These new theoretical models dramatically improved the accuracy with which transition-metal-containing compounds and molecular excited states could be characterized, according to Christopher J. Cramer, a professor who studies theoretical chemistry at the University of Minnesota, Minneapolis. Among other applications, Roos’s methods improved the description of reactions involving the simultaneous making and breaking of multiple bonds. They also enabled chemists to account for relativistic effects in theoretical treatments of heavy elements and allowed spectroscopists to predict electronic excitation energies of large molecules and to interpret the spectra of such compounds.

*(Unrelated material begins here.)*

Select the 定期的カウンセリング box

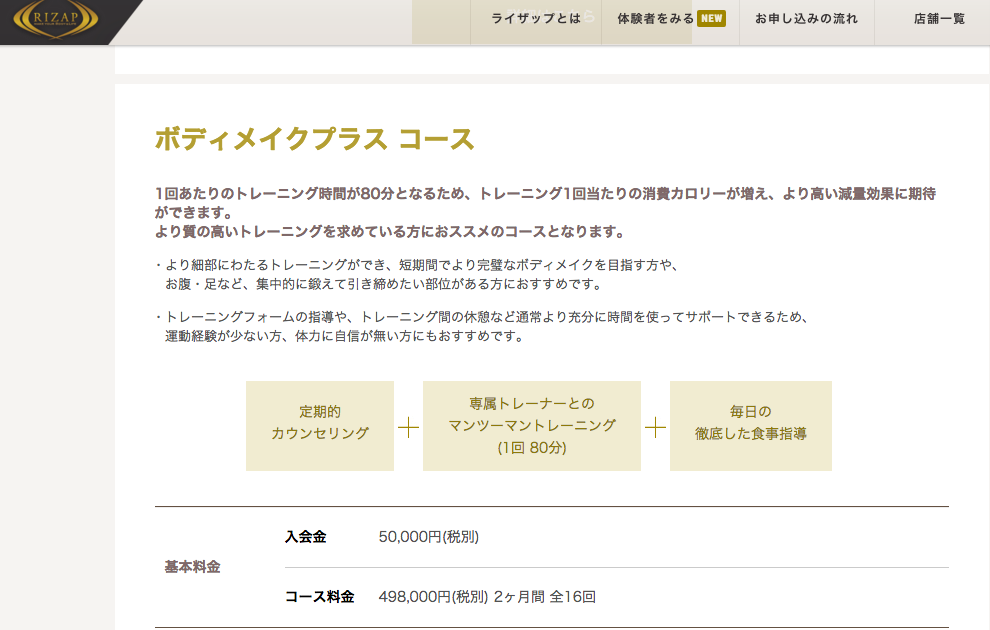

Roos’s work has been “foundational at the most fundamental level,” Cramer says. “Each of his developments has opened some broad new area of chemistry that had hitherto seen little successful theoretical study.” Cramer adds that Roos’s theoretical models “continue to be put to practical use every day in modern calculations and, in many cases, continue to be the benchmark calculations against which new model developments are measured.”

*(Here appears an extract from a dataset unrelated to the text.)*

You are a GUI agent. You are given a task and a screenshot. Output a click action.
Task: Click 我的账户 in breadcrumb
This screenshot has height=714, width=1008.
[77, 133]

“Björn Roos is the creator of several theoretical methods that have become everyday tools of the working theoretical chemist,” says Donald G. Truhlar, a University of Minnesota professor who studies theoretical and computational chemistry. They include the direct configuration interaction (CI) method, the complete active space self-consistent field (CASSCF) method, and the complete active space second-order perturbation theory (CASPT2) method.
“The methodological developments pioneered by Professor Roos have dramatically and uniquely advanced wave-function theories in quantum chemistry,” Cramer says. “The influence of the direct CI, CASSCF, and CASPT2 models on modern quantum chemistry has been profound, particularly in the degree to which they have permitted the extension of accurate theoretical models to enormous swaths of the periodic table that had been previously inaccessible. This is a testament to the creativity and vision of Professor Roos.”
Roos was born in 1937 in Malmö, Sweden. He earned a bachelor’s degree in physics in 1960 and a Ph.D. in theoretical physics in 1968 at Stockholm University. After a postdoctoral fellowship with Enrico Clementi at IBM Research Laboratory in San Jose, Calif., Roos returned to Stockholm University as an assistant professor in theoretical physics. He became an associate professor in 1972.
He moved to the department of physical chemistry at Lund University in 1977 and was promoted to full professor the following year. He was appointed professor and chair of the university’s newly created department of theoretical chemistry in 1983.
Roos has been a member of the Royal Swedish Academy of Sciences since 1984.